ECMO therapy helps oxygenate blood outside the body, so the blood doesn’t need to travel through damaged lungs. The blood travels through tubes to an artificial lung that removes carbon dioxide and adds oxygen.

The mortality rate for ECMO therapy is 40 percent, which Dedric’s doctors called “extraordinarily high for almost any medical procedure,” the Republic reported.

Dedric initially developed symptoms of fevers, chills, aches and nausea after traveling overseas. Once transferred to the Phoenix hospital, he received increased ventilation and every potential drug used to treat coronavirus, including hydroxychloroquine.

ECMO has been utilized for H1N1 flu and lung injury patients for several years, but it’s costs sometimes outweigh the benefits and the equipment for it is scarce, trauma and clinical care surgeon Ace Ovil told the newspaper. 

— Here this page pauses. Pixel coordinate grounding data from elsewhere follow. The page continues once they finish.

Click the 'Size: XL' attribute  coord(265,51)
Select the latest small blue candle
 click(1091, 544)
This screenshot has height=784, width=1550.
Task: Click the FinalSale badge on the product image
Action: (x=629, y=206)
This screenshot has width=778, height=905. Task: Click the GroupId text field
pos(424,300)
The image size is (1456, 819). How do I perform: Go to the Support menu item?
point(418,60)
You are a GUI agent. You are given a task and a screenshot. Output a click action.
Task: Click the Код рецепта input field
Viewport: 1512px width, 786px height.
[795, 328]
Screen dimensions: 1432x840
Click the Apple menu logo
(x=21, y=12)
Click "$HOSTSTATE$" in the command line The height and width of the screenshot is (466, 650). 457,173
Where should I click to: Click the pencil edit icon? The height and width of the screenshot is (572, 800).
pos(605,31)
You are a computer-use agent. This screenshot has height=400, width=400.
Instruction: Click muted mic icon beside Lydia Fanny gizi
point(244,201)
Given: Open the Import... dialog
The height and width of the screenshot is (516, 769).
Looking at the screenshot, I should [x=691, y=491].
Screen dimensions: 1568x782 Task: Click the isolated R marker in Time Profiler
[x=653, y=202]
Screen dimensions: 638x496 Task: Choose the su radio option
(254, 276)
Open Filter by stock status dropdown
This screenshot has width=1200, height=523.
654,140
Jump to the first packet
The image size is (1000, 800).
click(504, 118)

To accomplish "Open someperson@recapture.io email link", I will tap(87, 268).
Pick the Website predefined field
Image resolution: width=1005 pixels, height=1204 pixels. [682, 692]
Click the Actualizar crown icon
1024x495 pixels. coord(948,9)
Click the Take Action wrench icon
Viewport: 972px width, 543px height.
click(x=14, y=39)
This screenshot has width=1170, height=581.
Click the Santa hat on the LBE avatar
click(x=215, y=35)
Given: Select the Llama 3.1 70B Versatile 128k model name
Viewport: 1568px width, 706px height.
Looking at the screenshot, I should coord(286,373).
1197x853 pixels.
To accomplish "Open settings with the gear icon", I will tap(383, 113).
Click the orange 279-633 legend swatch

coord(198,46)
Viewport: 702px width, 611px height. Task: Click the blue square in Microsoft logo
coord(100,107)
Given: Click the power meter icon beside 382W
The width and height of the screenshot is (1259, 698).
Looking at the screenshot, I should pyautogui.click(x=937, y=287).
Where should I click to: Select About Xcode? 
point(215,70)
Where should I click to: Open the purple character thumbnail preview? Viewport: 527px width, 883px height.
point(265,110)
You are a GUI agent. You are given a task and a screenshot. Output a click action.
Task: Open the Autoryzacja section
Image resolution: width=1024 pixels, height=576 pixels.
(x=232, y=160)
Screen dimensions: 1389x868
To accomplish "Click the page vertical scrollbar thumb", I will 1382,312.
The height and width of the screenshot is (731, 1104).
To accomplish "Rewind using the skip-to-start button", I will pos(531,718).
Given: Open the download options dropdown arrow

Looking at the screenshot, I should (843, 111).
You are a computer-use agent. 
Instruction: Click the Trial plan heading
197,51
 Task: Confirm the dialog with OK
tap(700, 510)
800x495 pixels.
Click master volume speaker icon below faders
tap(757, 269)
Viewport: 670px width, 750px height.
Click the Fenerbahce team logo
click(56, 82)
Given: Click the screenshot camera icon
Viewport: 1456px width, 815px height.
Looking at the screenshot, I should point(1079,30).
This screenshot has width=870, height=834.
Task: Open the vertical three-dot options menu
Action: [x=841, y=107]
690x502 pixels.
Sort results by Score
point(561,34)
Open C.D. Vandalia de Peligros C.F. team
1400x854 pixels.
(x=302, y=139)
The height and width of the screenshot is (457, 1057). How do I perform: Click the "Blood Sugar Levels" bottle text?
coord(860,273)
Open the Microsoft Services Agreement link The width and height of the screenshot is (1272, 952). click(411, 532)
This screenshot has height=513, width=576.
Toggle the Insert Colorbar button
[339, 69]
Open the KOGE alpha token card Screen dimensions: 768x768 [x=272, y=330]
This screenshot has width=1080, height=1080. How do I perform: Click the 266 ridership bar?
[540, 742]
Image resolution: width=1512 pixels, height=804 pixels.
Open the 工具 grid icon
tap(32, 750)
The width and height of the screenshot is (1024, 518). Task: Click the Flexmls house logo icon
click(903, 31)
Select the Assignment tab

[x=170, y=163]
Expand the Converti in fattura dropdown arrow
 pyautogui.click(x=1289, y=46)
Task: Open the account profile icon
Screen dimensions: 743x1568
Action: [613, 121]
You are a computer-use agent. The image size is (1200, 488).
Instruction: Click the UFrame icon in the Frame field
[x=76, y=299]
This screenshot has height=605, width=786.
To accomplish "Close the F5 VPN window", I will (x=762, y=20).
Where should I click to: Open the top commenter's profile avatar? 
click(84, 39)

For every 50 to 100 ventilators, there is one ECMO machine, Robert Riley, chief of cardiothoracic surgery at the hospital, told the Republic.  

The Food and Drug Administration issued guidance last week to increase access to ECMO machines for the coronavirus pandemic.

Arizona has confirmed 3,806 cases of coronavirus, leading to 131 deaths. Nationwide, the U.S. has documented at least 609,685 cases and 26,059 deaths, according to data from Johns Hopkins University.